Integrated Optical PUFs

pypuf ships a very basic simulation of integrated optical PUFs [RHUWDFJ13].

class pypuf.simulation.IntegratedOpticalPUF(n: int, m: int, seed: int)

Very basic simulation of an integrated optical PUF [RHUWDFJ13]. This simulation is derived from the corresponding successful modeling attack [RHUWDFJ13].

To compute a response to a given challenge \(c\), the simulation evaluates the value of

\[\left| c \cdot A \cdot e^{\phi i} \right|^2,\]

where \(A \in \mathbb{R}^{n \times m}\) and \(\phi \in \mathbb{R}^{n \times m}\); \(n\) is the challenge length, \(m\) the response length.

By default, the values for \(A\) are chosen mutually independent and uniformly random in \([0,1)\); the values for \(\phi\) are chosen mutually independent and uniformly random in \([0, 2\pi)\).

Warning

This simulation only gives a very rough, idealized idea of how integrated optical PUFs may behave. In particular, the pypuf.metrics.uniqueness() may be quite different from the behavior real-world implementations. Also, the behavior of response pixels is mutually independent, which differs from behavior reported in the literature [RHUWDFJ13].

__init__(n: int, m: int, seed: int) None

Initializes a simulation for an Integrated Optical PUF with \(n\) challenge bits, \(m\) response bits, with randomness based on the given seed.

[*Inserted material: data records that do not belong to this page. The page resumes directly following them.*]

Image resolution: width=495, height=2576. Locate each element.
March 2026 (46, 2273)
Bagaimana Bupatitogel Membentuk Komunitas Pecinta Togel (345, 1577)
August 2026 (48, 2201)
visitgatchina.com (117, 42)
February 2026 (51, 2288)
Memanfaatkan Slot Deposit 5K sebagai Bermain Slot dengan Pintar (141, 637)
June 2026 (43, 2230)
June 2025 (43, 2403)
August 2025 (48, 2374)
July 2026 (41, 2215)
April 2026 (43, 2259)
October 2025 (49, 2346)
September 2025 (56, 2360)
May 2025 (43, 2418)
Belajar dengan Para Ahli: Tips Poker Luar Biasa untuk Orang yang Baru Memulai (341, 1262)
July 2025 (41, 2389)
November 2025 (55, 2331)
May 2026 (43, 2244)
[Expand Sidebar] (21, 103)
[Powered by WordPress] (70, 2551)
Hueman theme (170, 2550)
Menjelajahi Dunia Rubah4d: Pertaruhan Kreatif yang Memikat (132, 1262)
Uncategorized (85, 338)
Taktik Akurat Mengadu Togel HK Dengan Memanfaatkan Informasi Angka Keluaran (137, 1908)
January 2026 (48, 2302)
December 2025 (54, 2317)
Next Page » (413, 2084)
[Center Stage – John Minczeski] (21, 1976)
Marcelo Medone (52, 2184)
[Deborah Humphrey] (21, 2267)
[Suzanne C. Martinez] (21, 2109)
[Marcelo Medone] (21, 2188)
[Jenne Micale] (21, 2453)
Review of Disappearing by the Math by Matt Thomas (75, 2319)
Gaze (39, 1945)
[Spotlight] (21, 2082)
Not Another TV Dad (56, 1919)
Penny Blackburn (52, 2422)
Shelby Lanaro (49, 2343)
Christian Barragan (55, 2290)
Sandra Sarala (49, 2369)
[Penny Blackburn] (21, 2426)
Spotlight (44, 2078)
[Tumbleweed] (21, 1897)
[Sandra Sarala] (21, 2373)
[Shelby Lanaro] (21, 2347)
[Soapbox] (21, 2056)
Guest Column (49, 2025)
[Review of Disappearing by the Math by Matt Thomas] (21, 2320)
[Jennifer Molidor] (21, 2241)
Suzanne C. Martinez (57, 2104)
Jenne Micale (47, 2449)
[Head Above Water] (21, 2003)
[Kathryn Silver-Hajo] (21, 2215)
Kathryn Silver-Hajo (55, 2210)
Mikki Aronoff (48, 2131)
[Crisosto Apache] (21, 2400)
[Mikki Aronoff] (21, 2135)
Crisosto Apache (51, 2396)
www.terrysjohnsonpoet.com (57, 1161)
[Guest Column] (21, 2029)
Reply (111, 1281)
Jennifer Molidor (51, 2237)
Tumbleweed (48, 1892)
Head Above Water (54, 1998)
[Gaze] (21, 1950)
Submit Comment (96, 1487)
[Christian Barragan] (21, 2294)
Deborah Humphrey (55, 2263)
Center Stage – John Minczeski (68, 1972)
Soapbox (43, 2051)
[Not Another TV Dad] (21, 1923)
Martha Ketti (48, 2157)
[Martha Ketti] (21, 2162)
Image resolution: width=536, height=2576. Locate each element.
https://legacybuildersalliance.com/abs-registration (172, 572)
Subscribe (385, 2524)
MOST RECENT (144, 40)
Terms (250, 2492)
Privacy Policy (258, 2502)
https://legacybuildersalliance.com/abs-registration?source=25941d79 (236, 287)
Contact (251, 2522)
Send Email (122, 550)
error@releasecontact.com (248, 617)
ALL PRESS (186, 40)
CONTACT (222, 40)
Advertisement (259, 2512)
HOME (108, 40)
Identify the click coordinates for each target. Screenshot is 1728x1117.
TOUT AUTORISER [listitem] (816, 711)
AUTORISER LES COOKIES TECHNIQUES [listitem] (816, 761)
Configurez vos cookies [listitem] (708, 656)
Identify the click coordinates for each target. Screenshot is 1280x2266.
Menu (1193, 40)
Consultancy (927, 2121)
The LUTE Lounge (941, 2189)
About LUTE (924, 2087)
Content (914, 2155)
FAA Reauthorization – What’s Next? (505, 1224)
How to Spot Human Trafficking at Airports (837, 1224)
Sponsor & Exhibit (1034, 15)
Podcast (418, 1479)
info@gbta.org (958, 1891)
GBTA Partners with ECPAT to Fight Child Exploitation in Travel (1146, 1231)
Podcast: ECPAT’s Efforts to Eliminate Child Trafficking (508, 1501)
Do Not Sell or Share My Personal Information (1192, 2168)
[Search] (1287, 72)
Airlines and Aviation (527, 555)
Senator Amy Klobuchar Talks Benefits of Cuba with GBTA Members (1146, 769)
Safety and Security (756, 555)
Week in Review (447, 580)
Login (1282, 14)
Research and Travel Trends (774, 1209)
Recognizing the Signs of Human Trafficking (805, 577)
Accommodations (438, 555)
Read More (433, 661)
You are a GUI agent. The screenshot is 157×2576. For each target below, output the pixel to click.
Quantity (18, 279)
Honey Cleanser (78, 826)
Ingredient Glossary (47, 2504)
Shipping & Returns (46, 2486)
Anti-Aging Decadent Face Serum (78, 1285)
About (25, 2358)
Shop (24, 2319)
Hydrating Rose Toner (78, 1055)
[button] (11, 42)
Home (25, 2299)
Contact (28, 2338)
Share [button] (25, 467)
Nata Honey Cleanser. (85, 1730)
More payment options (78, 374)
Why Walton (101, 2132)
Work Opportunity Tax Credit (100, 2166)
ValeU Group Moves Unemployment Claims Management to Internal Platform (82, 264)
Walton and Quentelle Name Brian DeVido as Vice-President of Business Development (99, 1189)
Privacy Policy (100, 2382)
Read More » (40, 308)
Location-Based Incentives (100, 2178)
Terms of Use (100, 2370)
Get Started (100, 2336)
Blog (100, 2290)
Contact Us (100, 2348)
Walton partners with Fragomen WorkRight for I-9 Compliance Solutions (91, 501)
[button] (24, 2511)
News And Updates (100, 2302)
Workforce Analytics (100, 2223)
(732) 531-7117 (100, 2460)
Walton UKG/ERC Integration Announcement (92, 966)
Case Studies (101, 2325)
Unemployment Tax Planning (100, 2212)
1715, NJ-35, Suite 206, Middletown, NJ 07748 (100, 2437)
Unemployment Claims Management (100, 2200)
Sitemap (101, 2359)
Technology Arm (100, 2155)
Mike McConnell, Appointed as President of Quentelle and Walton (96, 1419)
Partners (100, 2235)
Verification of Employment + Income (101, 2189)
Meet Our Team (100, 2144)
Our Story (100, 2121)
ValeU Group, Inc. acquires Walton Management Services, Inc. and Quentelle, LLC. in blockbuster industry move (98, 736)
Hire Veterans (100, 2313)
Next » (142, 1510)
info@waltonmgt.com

eval(challenges: ndarray) ndarray

Evaluate the PUF on a list of given challenges.

Parameters:

challenges – List of challenges to evaluate on. Challenges must be given as ndarray of shape (\(N\), challenge_length), where \(N\) is the number of challenges to be evaluated. Evaluating many challenges at once may have performance benefits, to evaluate a single challenge, provide an ndarray with shape (1, challenge_length). In cases where challenge_length = 0, an empty array with shape (\(N\), 0) needs to be provided to determine the number of responses requested.

Returns:

ndarray, shape (\(N\), response_length), listing the simulated responses to the challenges in order they were given.